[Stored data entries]
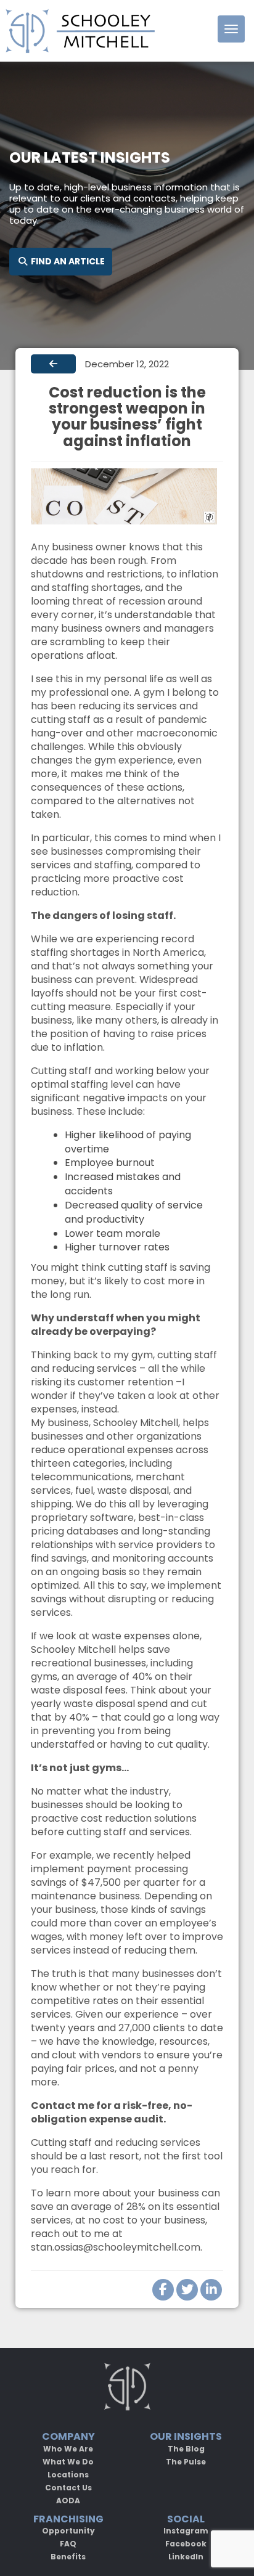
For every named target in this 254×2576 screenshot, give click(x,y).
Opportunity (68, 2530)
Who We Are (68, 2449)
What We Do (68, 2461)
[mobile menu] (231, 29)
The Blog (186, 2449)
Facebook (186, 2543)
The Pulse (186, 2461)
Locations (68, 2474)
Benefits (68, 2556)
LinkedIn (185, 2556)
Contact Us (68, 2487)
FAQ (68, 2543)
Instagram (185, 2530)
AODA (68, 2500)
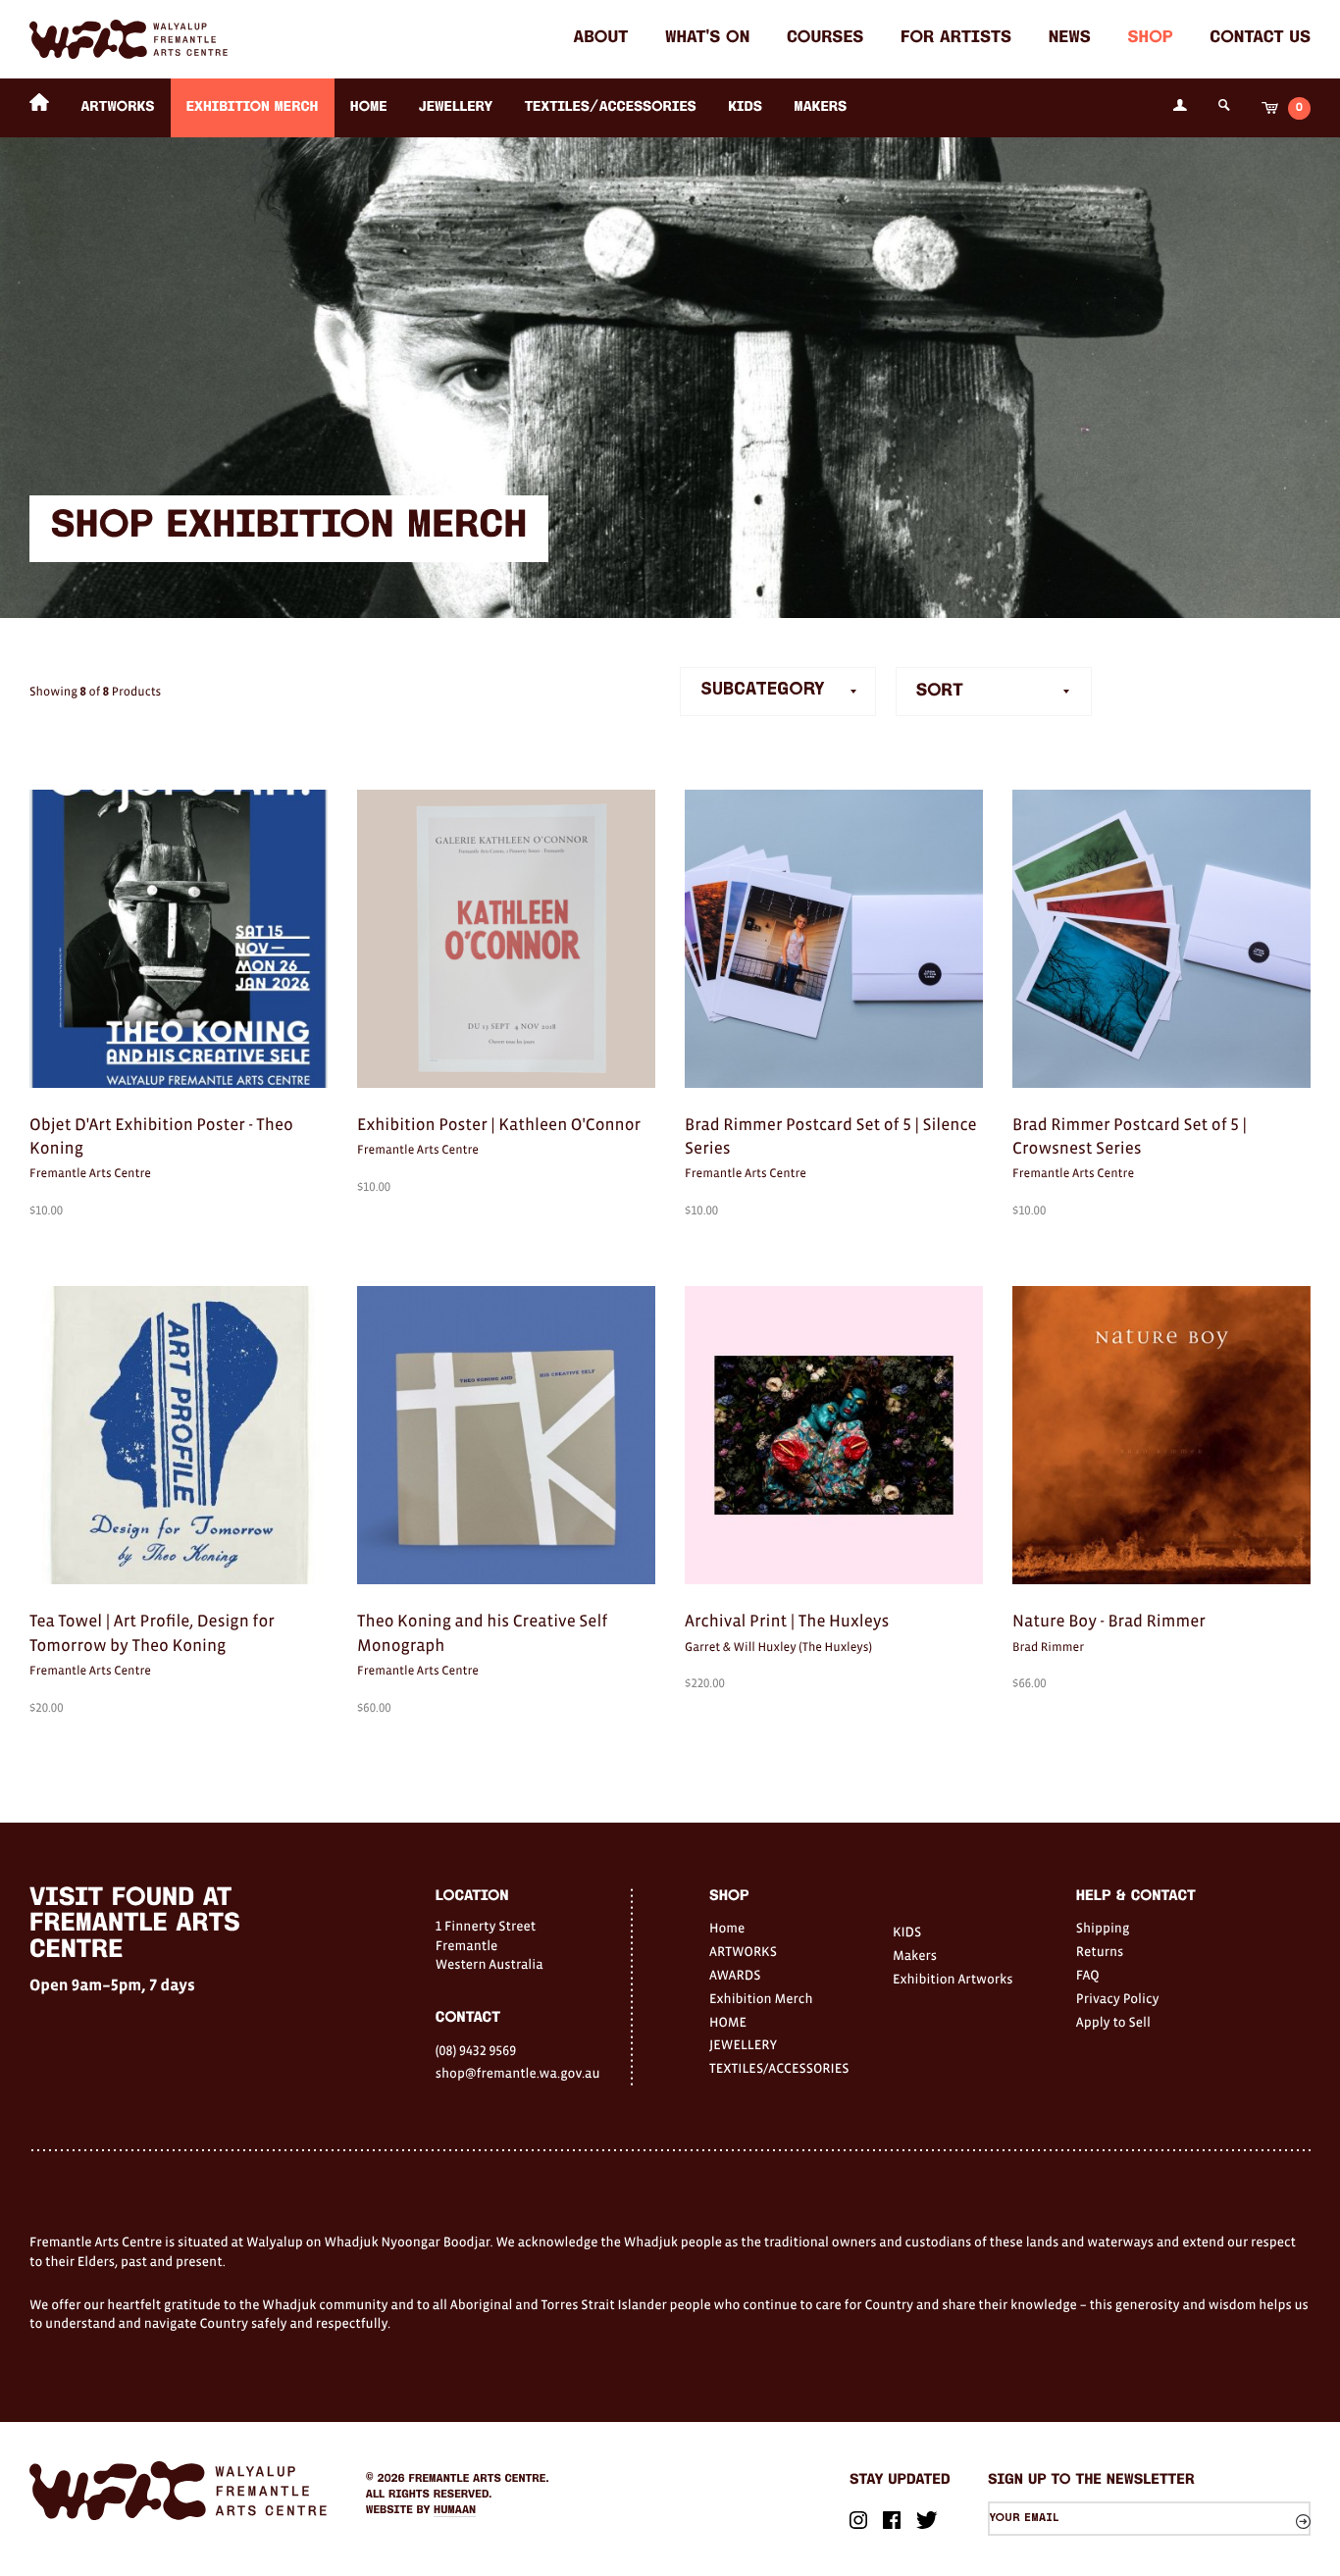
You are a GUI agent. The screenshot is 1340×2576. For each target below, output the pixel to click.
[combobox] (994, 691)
* * *
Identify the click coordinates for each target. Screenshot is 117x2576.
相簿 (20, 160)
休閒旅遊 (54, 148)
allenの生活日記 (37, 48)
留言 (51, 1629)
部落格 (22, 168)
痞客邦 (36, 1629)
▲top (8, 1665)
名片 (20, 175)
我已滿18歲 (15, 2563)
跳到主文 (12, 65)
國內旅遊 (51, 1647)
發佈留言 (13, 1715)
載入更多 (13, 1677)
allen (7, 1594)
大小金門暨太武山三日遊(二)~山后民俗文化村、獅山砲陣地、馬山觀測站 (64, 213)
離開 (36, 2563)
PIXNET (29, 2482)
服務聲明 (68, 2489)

> Task prompt:
Whatever pictures the records hold, omit them; give again exactly the lines from the one containing "For every named" through the one containing "[combobox] (994, 691)".

> Finished exercise:
For every named target in this 254×2576 screenshot, give click(x,y).
Opportunity (68, 2530)
Who We Are (68, 2449)
What We Do (68, 2461)
[mobile menu] (231, 29)
The Blog (186, 2449)
Facebook (186, 2543)
The Pulse (186, 2461)
Locations (68, 2474)
Benefits (68, 2556)
LinkedIn (185, 2556)
Contact Us (68, 2487)
FAQ (68, 2543)
Instagram (185, 2530)
AODA (68, 2500)
You are a GUI agent. The screenshot is 1340×2576. For each target below, output the pixel to click.
[combobox] (994, 691)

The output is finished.